Were they carbon-based or silicon? She didn’t really understand how that worked, other than that it described the primary atom making up the various molecules that formed the creature. How would you tell, she wondered? Could it be a hybrid of the two? Visually, there weren’t any obvious clues.

For Bower, the idea that the same basic set of atoms, forming roughly the same molecules, could result in life on another planet was astonishing. And that the laws of the universe gave rise to another intelligent species, one capable of traversing the stars to seek out other life forms, was mind-boggling. Although, she thought, looking at the dark walls that surrounded them, this probably wasn’t what the alien had in mind when it signed on for this particular interstellar mission.

Bower sat down on the mattress and watched the creatures busying themselves. There was something hypnotic in their tireless rhythm.

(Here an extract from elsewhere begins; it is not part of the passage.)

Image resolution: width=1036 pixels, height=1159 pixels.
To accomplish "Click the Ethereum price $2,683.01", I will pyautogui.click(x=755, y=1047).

She found her eyelids growing heavy, although in the end she fell asleep more through boredom than anything else.

When she awoke with the dawn, the alien was gone.

Elvis lay alone on the shredded, collapsed remains of the double mattress next to hers. She crept over beside him, looking at his left arm in wonder. He’d need some physiotherapy to build up muscle mass, as the arm looked thin and withered, but apart from that his new arm looked entirely normal, although the skin was pale.

Bower ran her fingers down his arm, feeling the texture of the muscles and bones beneath his skin. As much as she hated to draw on a cliche, the skin on his hand was as smooth as a baby’s bottom, and that brought a smile to her face.